Quand Méir Toeg, un riche négociant, mourut sans progéniture, léguant un fonds pour construire une synagogue qui porterait son nom, on murmura dans la communauté : pour qui l’édifie-t-il?

On savait alors que les Juifs n’étaient plus là pour longtemps. Hasard triste, cette synagogue servit en 1950 de bureau de tasquite où les Juifs se démettaient de leur nationalité irakienne, et par conséquent de tous leurs biens, pour quitter le pays, partir en Israël après une escale à Chypre.

Il semble que cette ultime synagogue est devenue aujourd’hui un restaurant libanais.

Vivant dans l’angoisse de l’adolescence, pressentant des bouleversements, sachant tacitement que je n’allais pas faire ma vie en ces lieux, je longeais, ce Yom Kippour, Chare’e Al Rachid, la rue centrale avant de regagner le Tigre par la rue Abou Nouas. Ville muette, silencieuse.

Vêtus de blanc, les hommes quittaient la synagogue, éprouvés par le jeûne, souffrant surtout de la soif, car, dans cette ville torride, l’été est interminable. Les cinémas étaient clos et les magasins avaient, sauf quelques exceptions, dès la veille, baissé leurs rideaux de fer.

Dans cette ville où plus du quart de la population est juif, on sait que c’est un jour solennel, de jeûne et de prière. On y sent encore davantage la présence des Juifs que le jour du Chabbat quand, pourtant, la vie se déroule au ralenti, les magasins et les souks en grande partie désertés.

L’été n’en finit pas de finir. Nous dormons encore sur le toit et le matin, avant le lever du soleil, mon frère me réveille pour que je l’accompagne à la baignade. Nous traversons le Tigre à la nage et rentrons pour le petit déjeuner.

Ce lendemain du Kippour, nous nous levons plus tard que d’habitude et ma mère nous sert un maigre repas. La vie recommence, la ville est à nouveau ouverte, retrouve ses fonctions.

À l’époque de Pourim, les lettres, les cadeaux parvenaient d’un peu partout.

Notre communauté compte des enfants dans de nombreux lieux. D’abord dans les villes les plus proches, Beyrouth, Alep, Alexandrie, Le Caire et surtout Téhéran. Depuis la fin du xixe siècle, dans le sillage de l’empire britannique, sur la route des Indes, des Juifs d’Irak ont fondé des communautés avec des synagogues, des écoles et des clubs sociaux : à Bombay, Calcutta, Shanghai, Singapour, Mandalay.
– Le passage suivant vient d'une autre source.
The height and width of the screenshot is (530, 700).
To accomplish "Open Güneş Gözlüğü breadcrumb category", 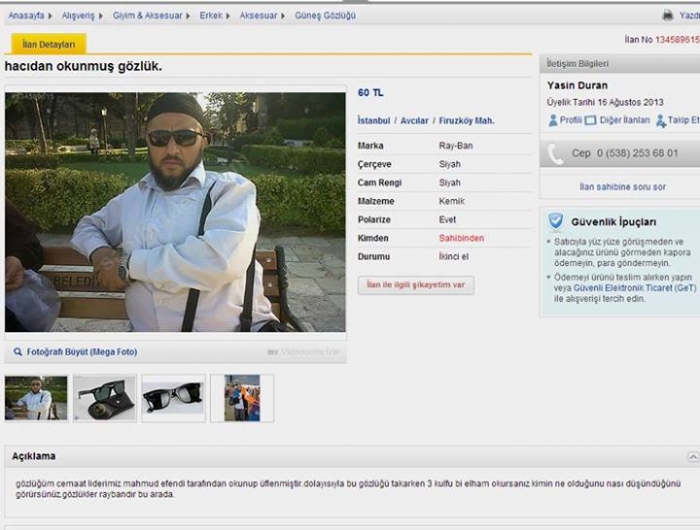I will (325, 16).
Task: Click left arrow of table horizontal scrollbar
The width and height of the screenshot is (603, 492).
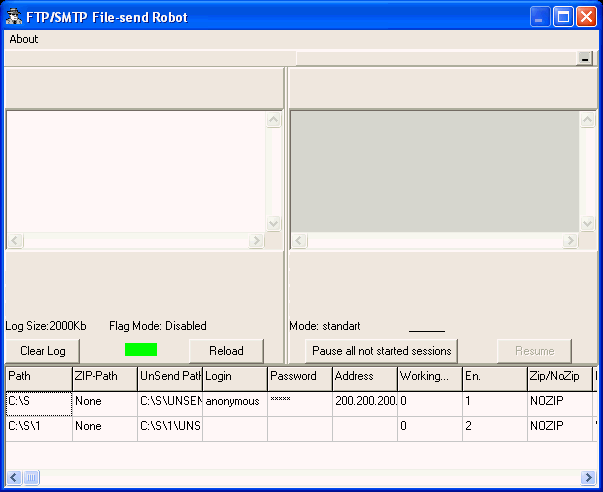Action: 14,477
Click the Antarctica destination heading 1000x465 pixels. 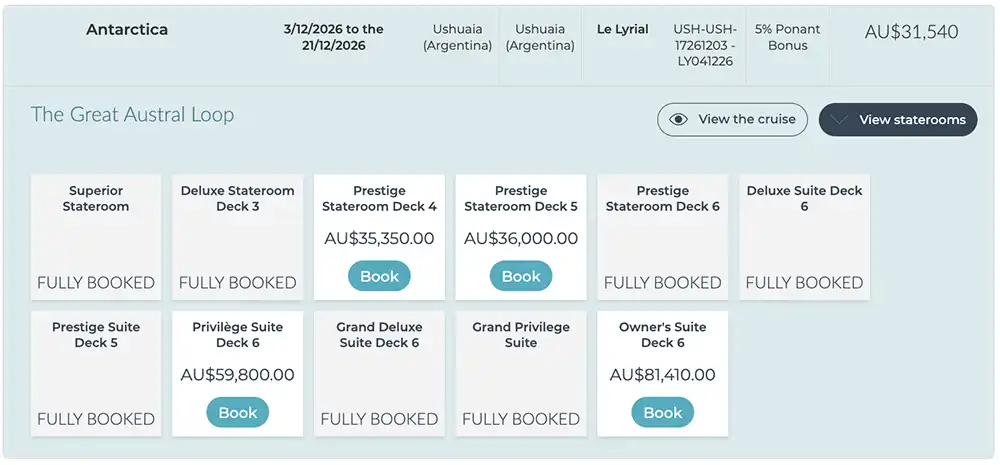point(127,30)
Ils n’étaient pas poussés par l’antisémitisme ni par une quelconque persécution.

Depuis Abraham ils étaient des nomades, à l’instar des populations ambiantes, sauf qu’ils dotaient d’un sens leur pérégrinations sur les routes du monde : chercher des oasis de fortune dans l’infini désert, et ne se contentant pas de camper, ils s’installaient. Juifs ils étaient et juifs ils demeuraient.
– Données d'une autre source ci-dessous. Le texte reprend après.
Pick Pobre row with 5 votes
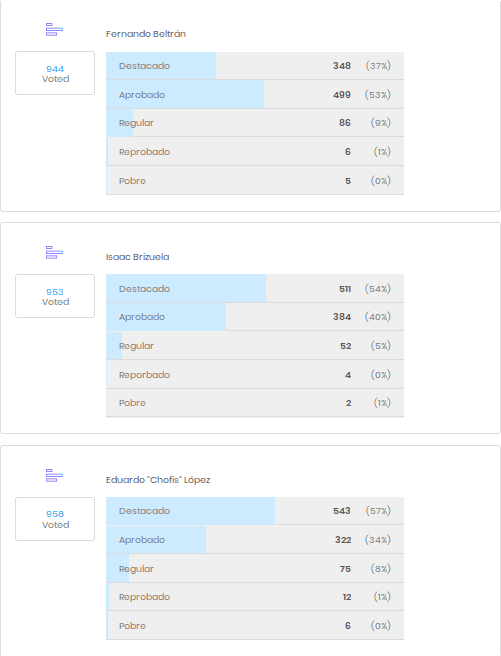 coord(255,181)
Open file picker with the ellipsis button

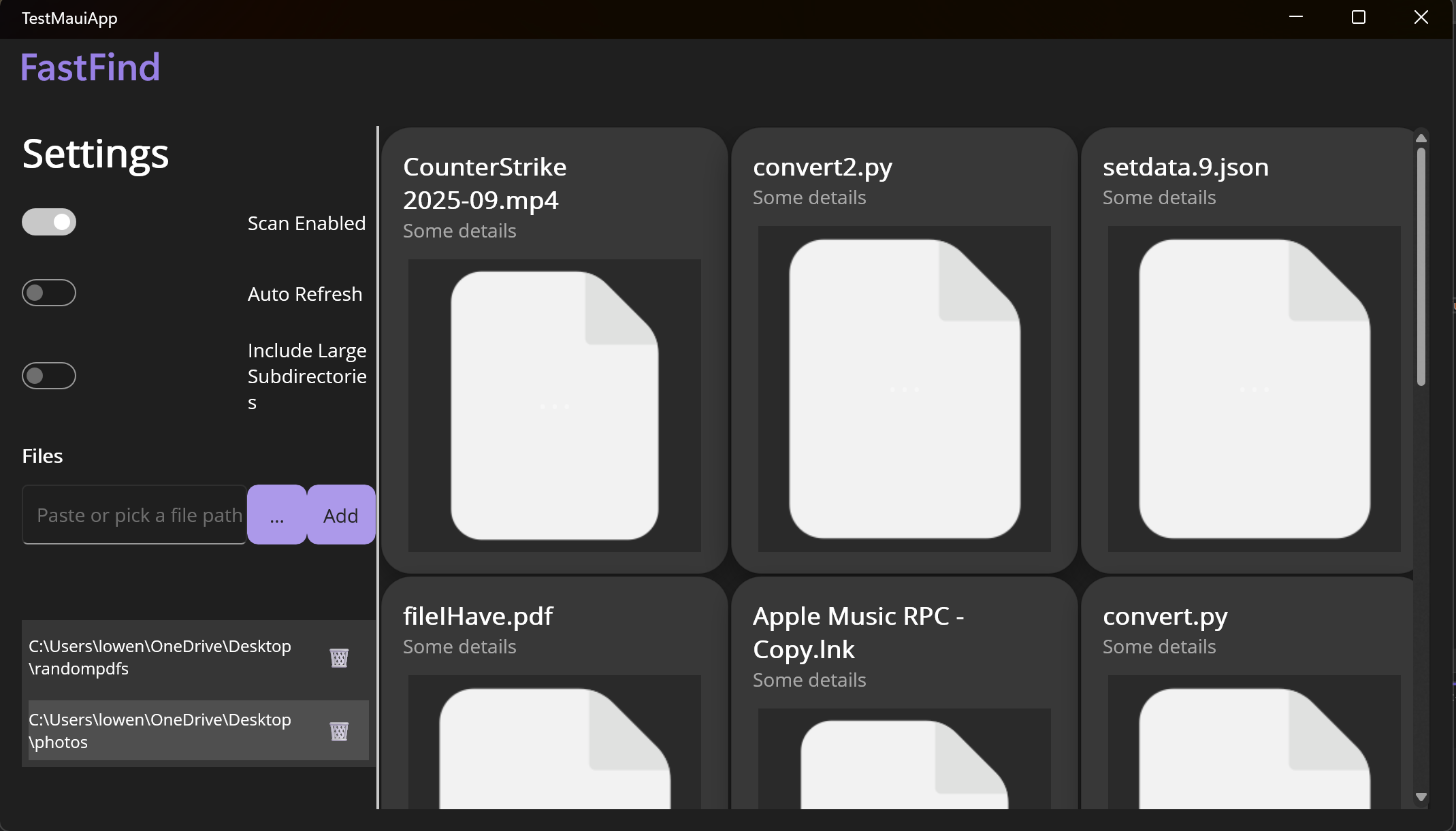pos(277,515)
Périodiquement, un jeune homme revenait, affirmant son âge adulte et sa richesse, cherchant pour femme une fille de la communauté. Certains, pères de famille, jouissant des bienfaits du destin, n’oubliaient pas la grande famille d’origine, les Sassoon, Kaddourie ou Shahmoun, qui faisaient construire dans le Bagdad de leur naissance, des écoles, des synagogues, des dispensaires…
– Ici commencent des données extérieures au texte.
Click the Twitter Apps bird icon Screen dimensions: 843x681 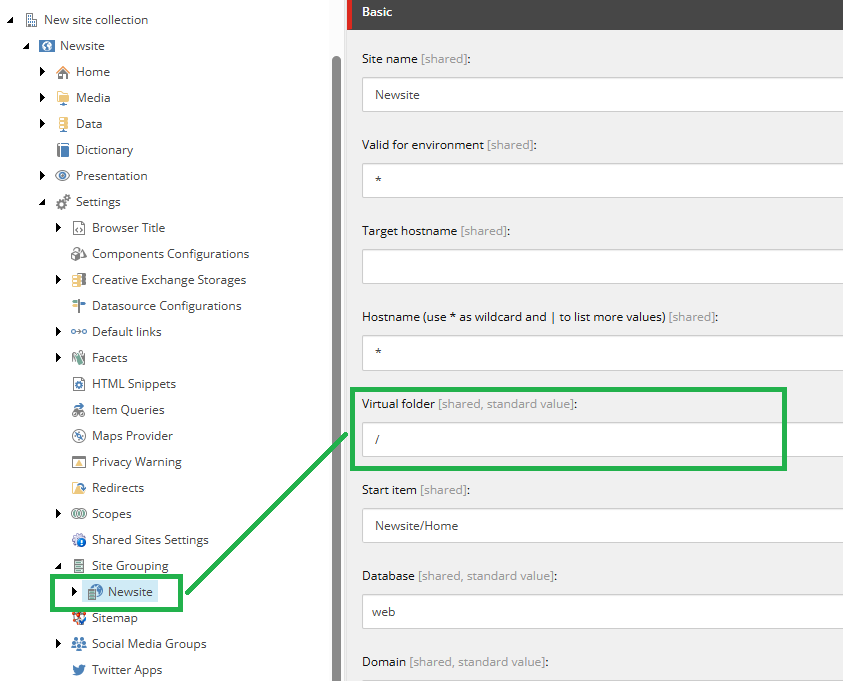79,670
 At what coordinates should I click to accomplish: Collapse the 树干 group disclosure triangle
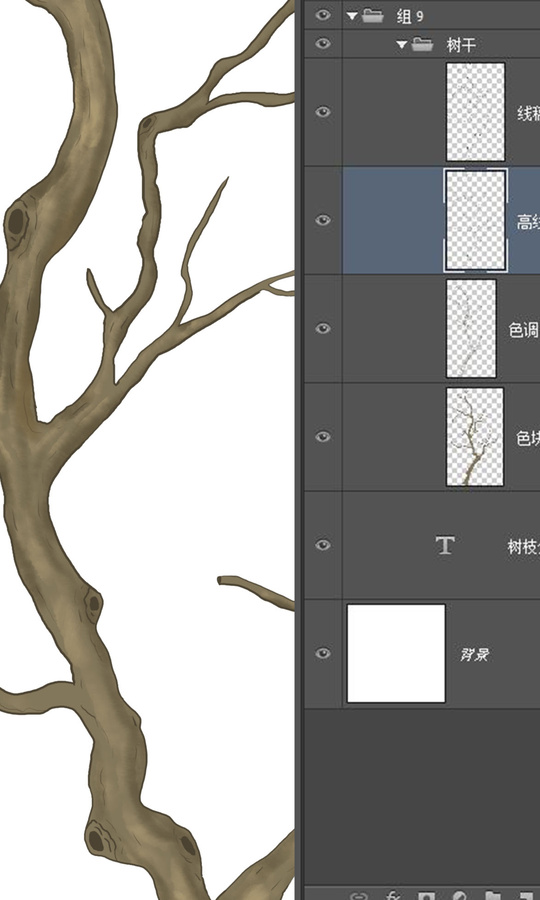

Quand les heures tragiques sonnèrent, nous nous sommes souvenus de nos oncles et de nos cousins qui, dans leurs villes lointaines et sûres, nous ouvriraient les portes de leurs foyers, nous assureraient un abri.

Nous sommes en 1941.

Un gouvernement pro-nazi, présidé par Rachid Ali al Gaylani, prend le pouvoir et déclare la guerre à la Grande-Bretagne qui « protégeait » l’Irak et disposait de deux bases militaires, fermées au public.

Hitler n’envoya que de symboliques émissaires, se contentant de bonnes paroles d’encouragement, car c’était le moment précis où ses brigades allaient s’engouffrer dans les steppes de Russie.

Les Britanniques obtinrent leur unique victoire de l’année. Mais leurs bataillons attendaient la fuite des alliés d’Hitler pour faire leur entrée dans la capitale. Ainsi, pendant deux, trois longues journées, Bagdad fut sans gouvernement.

Des hordes de bédouins, d’habitants des quartiers populaires, se sont abattus dans les rues où s’aggloméraient les Juifs, violant, assassinant et faisant main basse sur les biens.

C’était le Farhoud, un pogrom sans précédent dans l’histoire d’une communauté qui se trouvait là avant toutes les autres, qui habitait ces terres avant la naissance du christianisme et l’apparition de l’Islam.

Prisonniers de Nabouchadnetsar à Babylone, première communauté de la diaspora, ces Juifs étaient les porteurs du Livre et s’étaient employés pendant des siècles à en commenter les paroles, rédigeant ainsi le Talmud.

La propagande nationaliste, appuyée par les nazis, a atteint un sommet d’effervescence dans les années 1930.

Les Juifs, jusque-là inébranlables dans leur appartenance au pays, commençaient à perdre confiance en leur avenir. Davantage considérés comme groupe ethnique que comme communauté religieuse, ils éprouvaient les mêmes difficultés dans leurs rapports avec les autres et notamment avec la majorité sunnite régnante que les Chaldéens, Arméniens, Kurdes, Assyriens…

Bagdad était un agglomérat de communautés, d’ethnies, vivant chacune dans son quartier et ne se mêlant aux autres que par nécessité.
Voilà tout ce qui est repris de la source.